# Data for this exercise
--

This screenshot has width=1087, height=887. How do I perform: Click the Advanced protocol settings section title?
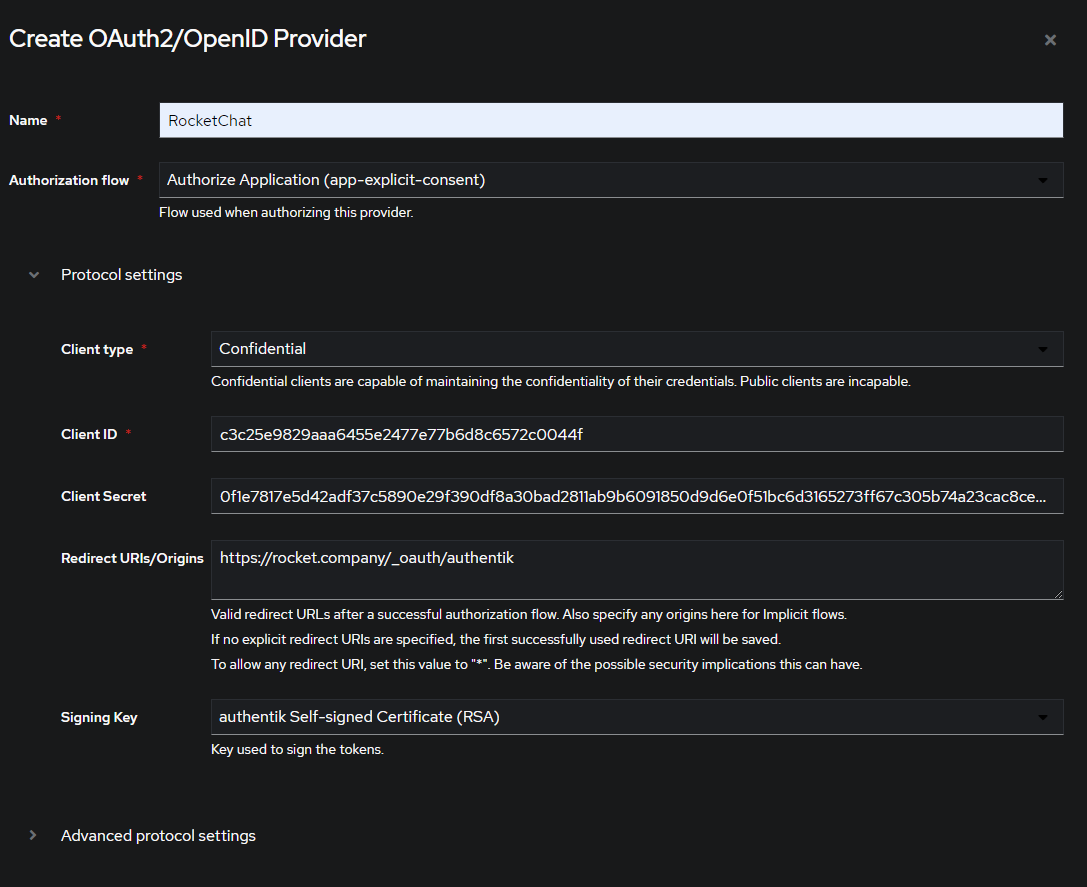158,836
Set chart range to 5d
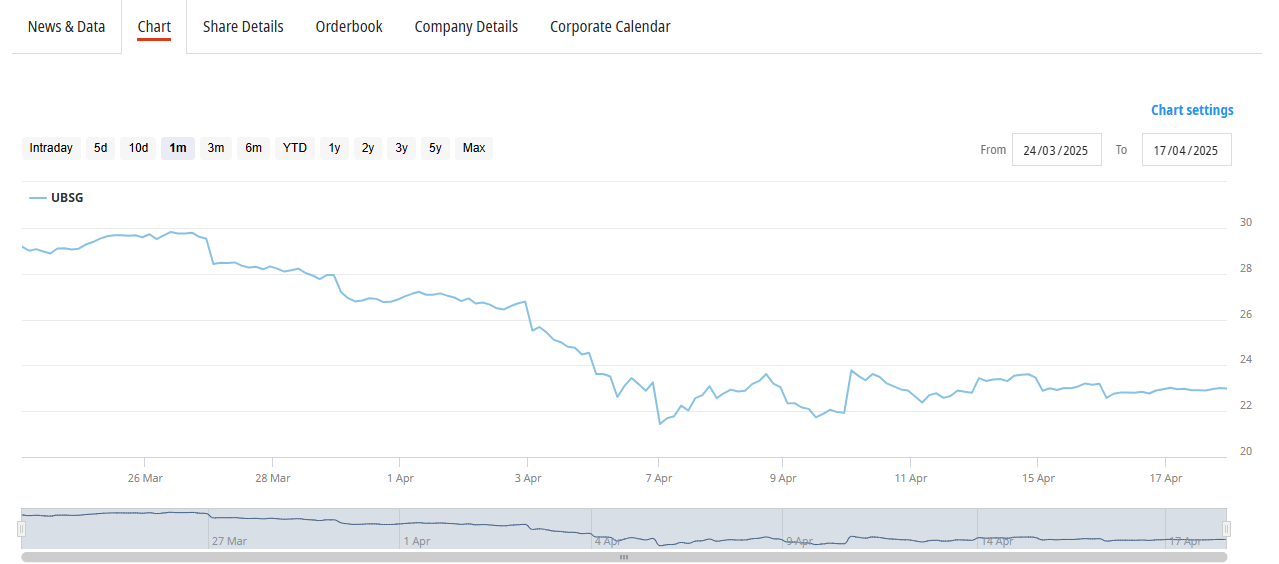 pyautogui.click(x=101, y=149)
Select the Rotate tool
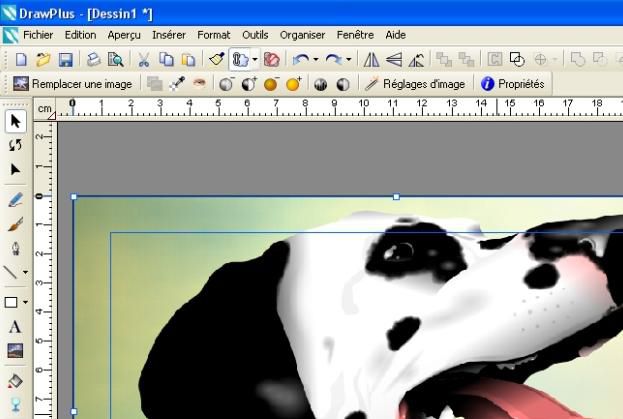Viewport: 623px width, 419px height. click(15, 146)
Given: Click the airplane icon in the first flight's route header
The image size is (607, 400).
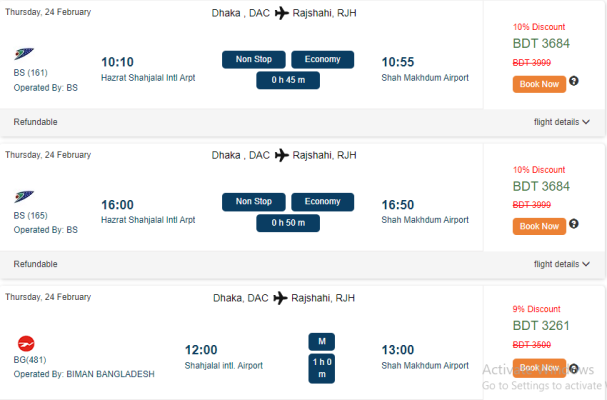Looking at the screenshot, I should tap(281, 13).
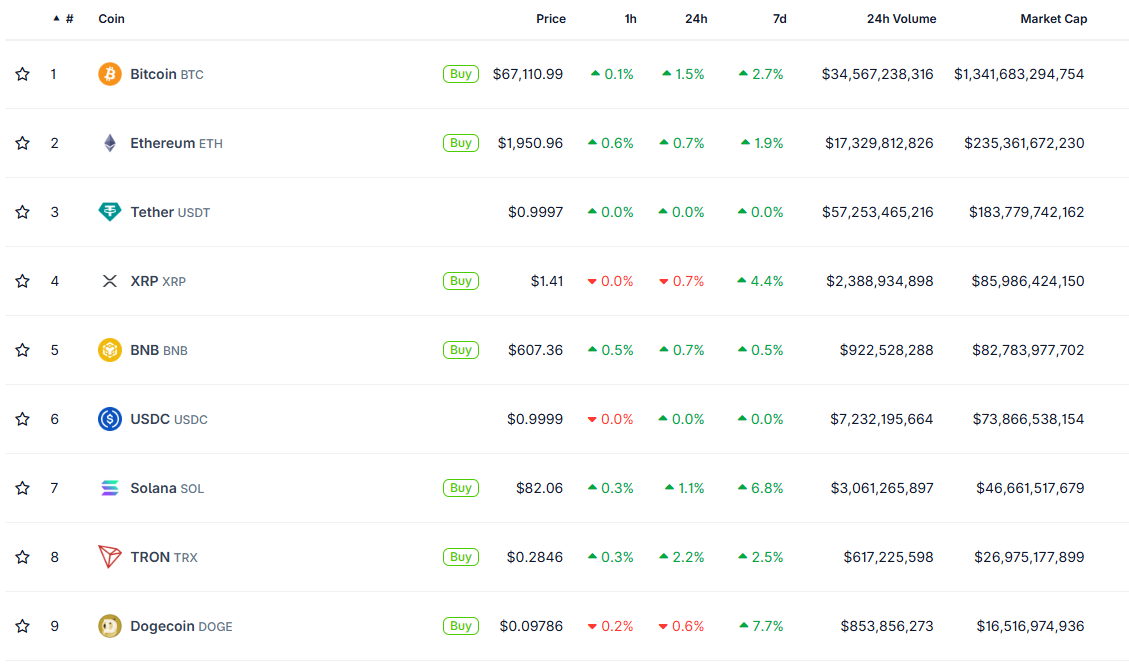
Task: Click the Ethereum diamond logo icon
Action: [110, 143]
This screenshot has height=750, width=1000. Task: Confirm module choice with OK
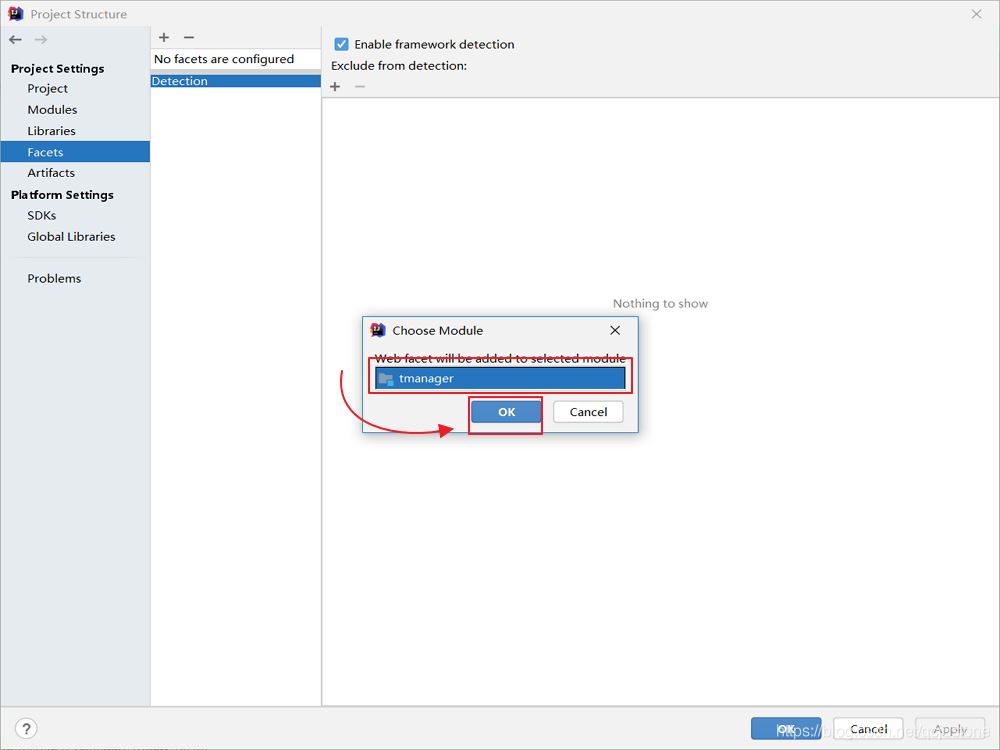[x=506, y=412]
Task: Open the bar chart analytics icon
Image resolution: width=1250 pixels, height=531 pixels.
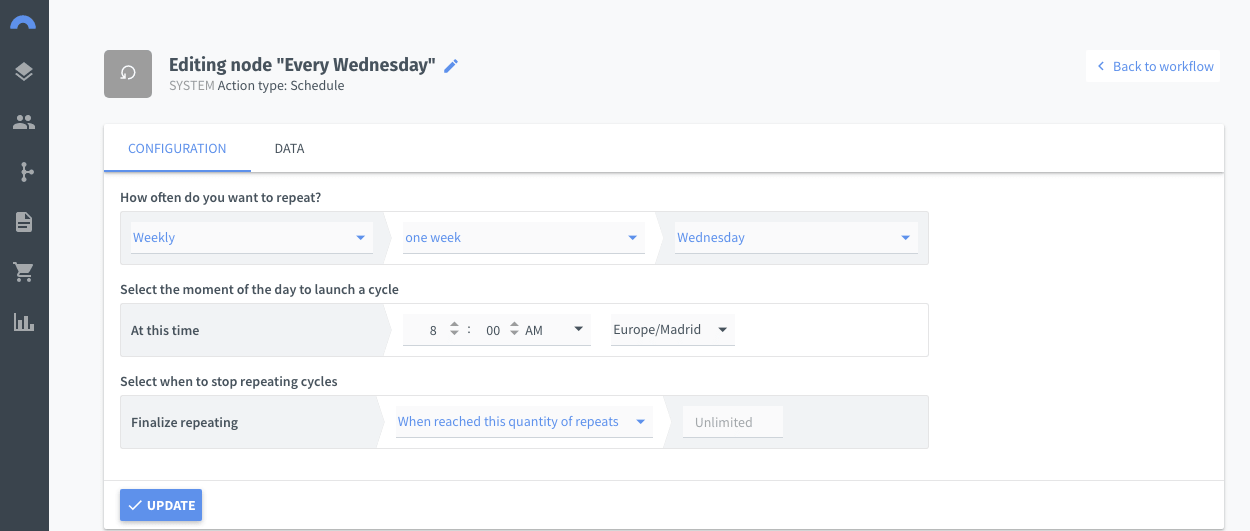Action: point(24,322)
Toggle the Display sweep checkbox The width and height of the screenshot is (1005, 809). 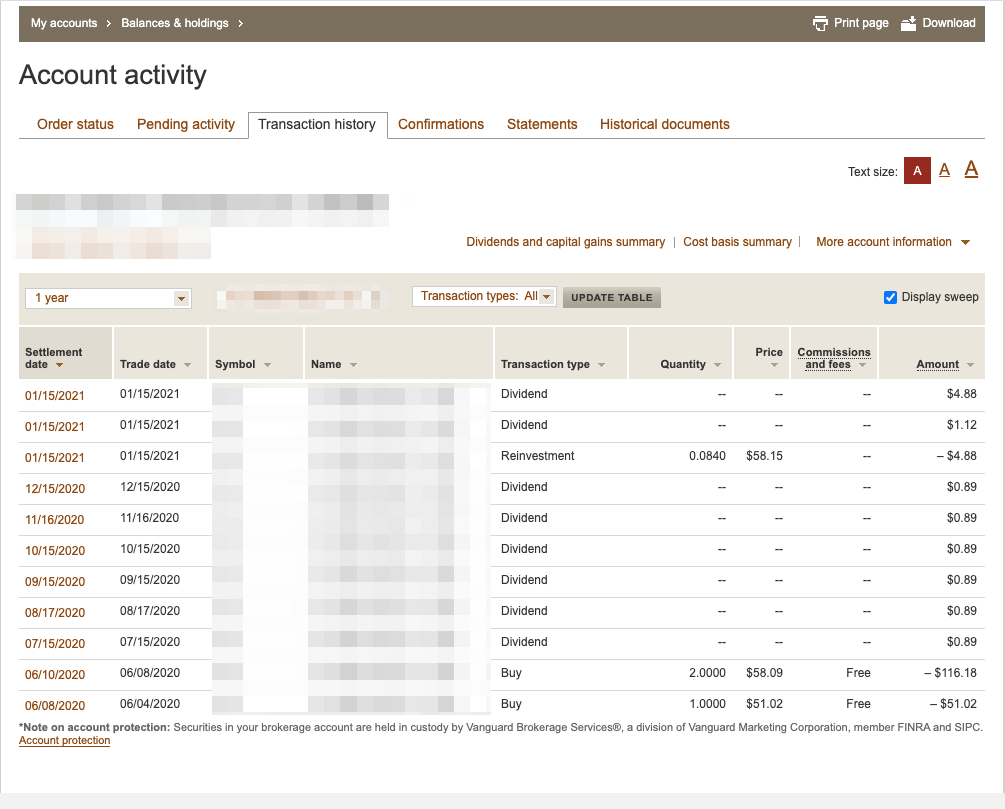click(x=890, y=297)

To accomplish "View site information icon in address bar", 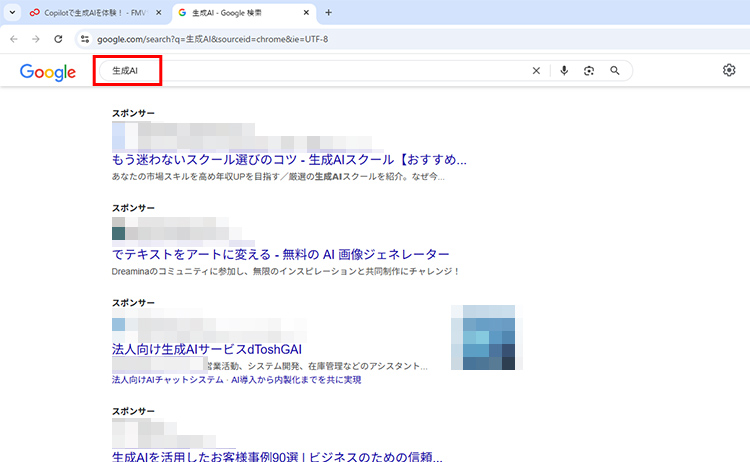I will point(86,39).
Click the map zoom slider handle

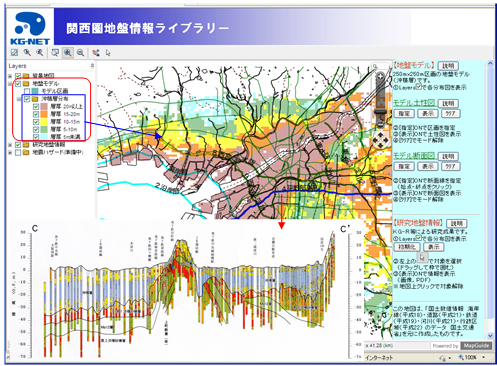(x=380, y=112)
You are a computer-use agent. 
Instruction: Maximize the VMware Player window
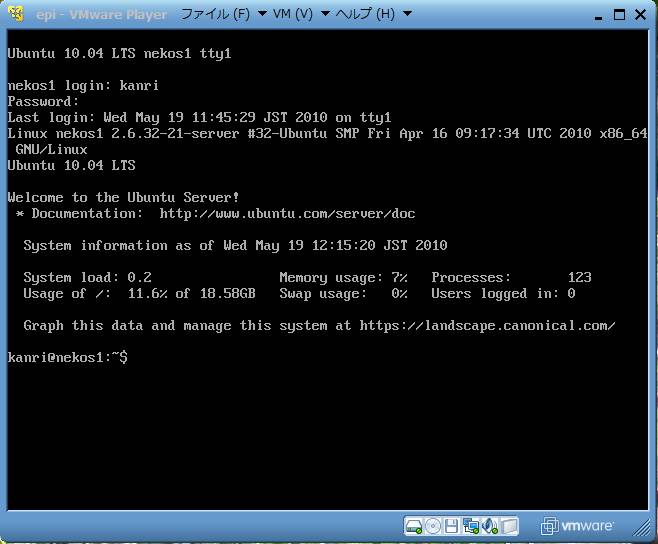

--

The needed output is the lines from the one with "Click the map zoom slider handle" through the end of the listing, written out exactly, both ends included, pictures excluded.

Click the map zoom slider handle

(x=380, y=112)
You are a computer-use agent. 
Instruction: Maximize the VMware Player window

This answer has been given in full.